Sams Teach Yourself XML in 21 Days

Sams Teach Yourself XML in 21 Days

By Steven Holzner

All About Markup Languages

The term markup refers to codes or tokens you put into a document to indicate how to interpret the (non-markup) data in the document. In other words, markup describes the data in the document and how it should be interpreted. For example, a markup language most people have heard of is HTML for creating Web pages, and you can see a sample HTML Web page in Listing 1.1.

Example 1.1. A Sample HTML Web Page (ch01_01.html)

<HTML>
    <HEAD>
        <TITLE>Hello From HTML</TITLE>
    </HEAD>
    <BODY>
        <CENTER>
            <H1>
               An HTML Document
            </H1>
        </CENTER>
        This is an HTML document!
    </BODY>
</HTML>

The markup in this HTML document is there to tell a browser how to interpret the document's data—which data is a header, which is text for the body of the document, and so on. This HTML markup is made up of HTML tags such as <HEAD>, <BODY>, and so on, and those tags give directions to the browser. You can see this HTML page in the Netscape Navigator in Figure 1.1. Note in particular that because the HTML markup in this document is only there to give directions to the browser, none of the markup itself appears directly in the browser's display of this document.

01fig01.gif

Figure 1.1 An HTML page in a browser.

When you think of it, there are already many markup languages around. For example, you might use a word processor like Microsoft Word, or a text editor like Windows WordPad, which can store text in Rich Text Format (RTF) files. RTF files are usually filled with markup indicating how to display text and holding directions to the word processor.
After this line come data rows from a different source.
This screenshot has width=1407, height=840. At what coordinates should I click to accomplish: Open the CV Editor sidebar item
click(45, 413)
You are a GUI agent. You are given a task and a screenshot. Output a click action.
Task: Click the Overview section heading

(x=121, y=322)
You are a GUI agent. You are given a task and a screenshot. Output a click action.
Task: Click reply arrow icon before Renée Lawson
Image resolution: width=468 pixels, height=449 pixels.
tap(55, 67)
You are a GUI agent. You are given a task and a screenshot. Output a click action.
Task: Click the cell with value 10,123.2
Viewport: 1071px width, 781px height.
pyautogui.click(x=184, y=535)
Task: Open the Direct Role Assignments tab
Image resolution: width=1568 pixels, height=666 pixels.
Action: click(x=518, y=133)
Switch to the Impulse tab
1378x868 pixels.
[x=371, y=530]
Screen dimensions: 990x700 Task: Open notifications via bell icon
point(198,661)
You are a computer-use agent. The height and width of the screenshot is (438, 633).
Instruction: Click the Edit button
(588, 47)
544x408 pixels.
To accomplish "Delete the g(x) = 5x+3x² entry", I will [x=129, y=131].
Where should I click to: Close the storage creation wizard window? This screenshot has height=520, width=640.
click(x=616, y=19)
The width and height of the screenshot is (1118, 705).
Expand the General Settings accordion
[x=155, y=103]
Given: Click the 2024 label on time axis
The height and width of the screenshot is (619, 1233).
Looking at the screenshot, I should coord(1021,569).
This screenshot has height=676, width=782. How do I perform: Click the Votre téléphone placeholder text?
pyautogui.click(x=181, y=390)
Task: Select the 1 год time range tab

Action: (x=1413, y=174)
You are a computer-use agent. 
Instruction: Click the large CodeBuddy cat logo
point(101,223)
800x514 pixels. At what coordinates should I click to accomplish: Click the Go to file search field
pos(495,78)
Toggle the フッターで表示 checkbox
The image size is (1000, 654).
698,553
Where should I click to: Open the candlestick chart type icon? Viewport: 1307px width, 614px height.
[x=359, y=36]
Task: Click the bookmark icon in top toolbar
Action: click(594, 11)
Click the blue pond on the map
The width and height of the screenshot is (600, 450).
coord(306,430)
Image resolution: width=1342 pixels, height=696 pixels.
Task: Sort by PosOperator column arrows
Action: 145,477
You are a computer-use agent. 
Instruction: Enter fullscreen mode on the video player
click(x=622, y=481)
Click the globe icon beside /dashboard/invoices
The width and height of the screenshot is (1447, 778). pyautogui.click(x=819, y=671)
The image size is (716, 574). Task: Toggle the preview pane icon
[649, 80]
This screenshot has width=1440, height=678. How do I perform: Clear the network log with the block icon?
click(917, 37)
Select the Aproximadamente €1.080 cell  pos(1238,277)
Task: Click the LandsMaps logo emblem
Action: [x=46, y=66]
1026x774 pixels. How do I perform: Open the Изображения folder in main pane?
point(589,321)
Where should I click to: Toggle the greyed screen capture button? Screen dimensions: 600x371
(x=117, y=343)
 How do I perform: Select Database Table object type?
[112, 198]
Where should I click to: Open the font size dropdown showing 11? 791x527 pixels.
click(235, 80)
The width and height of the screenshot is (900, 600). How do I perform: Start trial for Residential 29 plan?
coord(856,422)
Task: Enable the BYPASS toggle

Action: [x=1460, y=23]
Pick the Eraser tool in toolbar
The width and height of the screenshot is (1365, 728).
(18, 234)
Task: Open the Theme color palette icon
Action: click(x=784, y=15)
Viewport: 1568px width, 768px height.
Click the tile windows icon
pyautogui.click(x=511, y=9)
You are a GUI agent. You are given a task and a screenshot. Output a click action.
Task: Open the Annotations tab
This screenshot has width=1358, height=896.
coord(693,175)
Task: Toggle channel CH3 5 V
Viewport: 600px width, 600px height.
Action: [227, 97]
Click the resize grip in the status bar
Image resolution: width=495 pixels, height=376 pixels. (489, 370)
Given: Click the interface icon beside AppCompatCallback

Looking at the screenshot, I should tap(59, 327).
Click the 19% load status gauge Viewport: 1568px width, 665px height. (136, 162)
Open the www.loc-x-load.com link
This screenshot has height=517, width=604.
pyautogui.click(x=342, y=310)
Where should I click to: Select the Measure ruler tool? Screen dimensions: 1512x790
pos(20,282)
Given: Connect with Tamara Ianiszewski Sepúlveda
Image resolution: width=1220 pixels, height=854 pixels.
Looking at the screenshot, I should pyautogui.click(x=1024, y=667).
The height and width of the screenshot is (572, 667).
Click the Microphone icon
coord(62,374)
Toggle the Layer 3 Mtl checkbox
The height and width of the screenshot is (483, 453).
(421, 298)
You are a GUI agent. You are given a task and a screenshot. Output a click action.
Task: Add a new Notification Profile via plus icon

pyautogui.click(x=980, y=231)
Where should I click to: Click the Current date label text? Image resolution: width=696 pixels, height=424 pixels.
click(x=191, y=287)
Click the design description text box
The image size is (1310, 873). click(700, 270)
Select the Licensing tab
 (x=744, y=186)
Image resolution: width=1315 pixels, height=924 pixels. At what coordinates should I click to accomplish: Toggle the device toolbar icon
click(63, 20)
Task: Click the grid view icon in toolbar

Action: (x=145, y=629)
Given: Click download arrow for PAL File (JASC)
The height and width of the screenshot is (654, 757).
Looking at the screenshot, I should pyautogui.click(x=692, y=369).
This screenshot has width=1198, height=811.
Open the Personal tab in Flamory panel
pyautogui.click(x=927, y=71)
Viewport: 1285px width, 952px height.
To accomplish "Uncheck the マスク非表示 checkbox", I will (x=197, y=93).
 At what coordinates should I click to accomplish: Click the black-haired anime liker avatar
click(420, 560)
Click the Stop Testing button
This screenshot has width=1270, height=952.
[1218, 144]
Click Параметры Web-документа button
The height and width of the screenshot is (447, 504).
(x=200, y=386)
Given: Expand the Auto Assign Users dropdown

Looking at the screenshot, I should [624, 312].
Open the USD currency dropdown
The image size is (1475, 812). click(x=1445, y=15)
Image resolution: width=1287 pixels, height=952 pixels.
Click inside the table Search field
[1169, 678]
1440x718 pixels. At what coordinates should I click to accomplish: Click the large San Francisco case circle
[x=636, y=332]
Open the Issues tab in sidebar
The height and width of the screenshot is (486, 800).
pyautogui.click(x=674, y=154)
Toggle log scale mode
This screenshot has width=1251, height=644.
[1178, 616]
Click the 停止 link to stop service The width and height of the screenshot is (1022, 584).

For example, here's the RTF markup for a file created with Microsoft Word holding the text "No worries!" in bold (hint: the "No worries!" text is at the very end) :

{\rtf1\ansi\ansicpg1252\uc1 \deff0\deflang1033\deflangfe1033
{\fonttbl{\f0\froman\fcharset0\fprq2{\*\panose 02020603050405020304}
Times New Roman;}{\f153\froman\fcharset238\fprq2 Times New Roman CE;}
{\f154\froman\fcharset204\fprq2 Times New Roman Cyr;}
{\f156\froman\fcharset161\fprq2 Times New Roman Greek;}
{\f157\froman\fcharset162\fprq2 Times New Roman Tur;}
{\f158\froman\fcharset177\fprq2 Times New Roman (Hebrew);}
{\f159\froman\fcharset178\fprq2 Times New Roman (Arabic);}
{\f160\froman\fcharset186\fprq2 Times New Roman Baltic;}}
{\colortbl;\red0\green0\blue0;\red0\green0\blue255;\red0\green255\blue255;
\red0\green255\blue0;\red255\green0\blue255;\red255\green0\blue0;
\red255\green255\blue0;\red255\green255\blue255;\red0\green0\blue128;
\red0\green128\blue128;\red0\green128\blue0;\red128\green0\blue128;
\red128\green0\blue0;\red128\green128\blue0;\red128\green128\blue128;red192\green192\blue192;}{\stylesheet{\ql \li0\ri0\widctlpar\aspalpha
\aspnum\faauto\adjustright\rin0\lin0\itap0 \fs24\lang1033\langfe1033
\cgrid\langnp1033\langfenp1033 \snext0 Normal;}{\*\cs10 \additive
Default Paragraph Font;}}{\info{\title No worries}{\author Steven Holzner}
{\operator Steven Holzner}{\version1}{\edmins0}{\nofpages1}{\nofwords0}
{\nofchars0}{\*\company Your Company Name}{\nofcharsws0}{\vern8269}}
\widowctrl\ftnbj\aenddoc\noxlattoyen\expshrtn\noultrlspc\dntblnsbdb
\nospaceforul\formshade\horzdoc\dgmargin\dghspace180\dgvspace180
\dghorigin1701\dgvorigin1984\dghshow1\dgvshow1
{\*\pnseclvl1\pnucrm\pnstart1\pnindent720\pnhang{\pntxta .}}
{\*\pnseclvl2\pnucltr\pnstart1\pnindent720\pnhang{\pntxta .}}
{\*\pnseclvl3\pndec\pnstart1\pnindent720\pnhang{\pntxta .}}
{\*\pnseclvl4\pnlcltr\pnstart1\pnindent720\pnhang{\pntxta )}}{\*\pnseclvl5
\pndec\pnstart1\pnindent720\pnhang{\pntxtb (}{\pntxta )}}
{\*\pnseclvl6\pnlcltr\pnstart1\pnindent720\pnhang{\pntxtb (}{\pntxta )}}{\*\pnseclvl7\pnlcrm\pnstart1\pnindent720\pnhang{\pntxtb (}{\pntxta )}}{\*\pnseclvl8\pnlcltr\pnstart1\pnindent720\pnhang
{\pntxtb (}{\pntxta )}}{\*\pnseclvl9\pnlcrm\pnstart1\pnindent720\pnhang
{\pntxtb (}{\pntxta )}}\pard\plain \ql \li0\ri0\widctlpar\aspalpha\aspnum
\faauto\adjustright\rin0\lin0\itap0 \fs24\lang1033\langfe1033\cgrid
\langnp1033\langfenp1033 {\b No worries!\par }}

All the codes you see here are markup. As you can see, markup is just the general name for directives indicating how you want your data treated.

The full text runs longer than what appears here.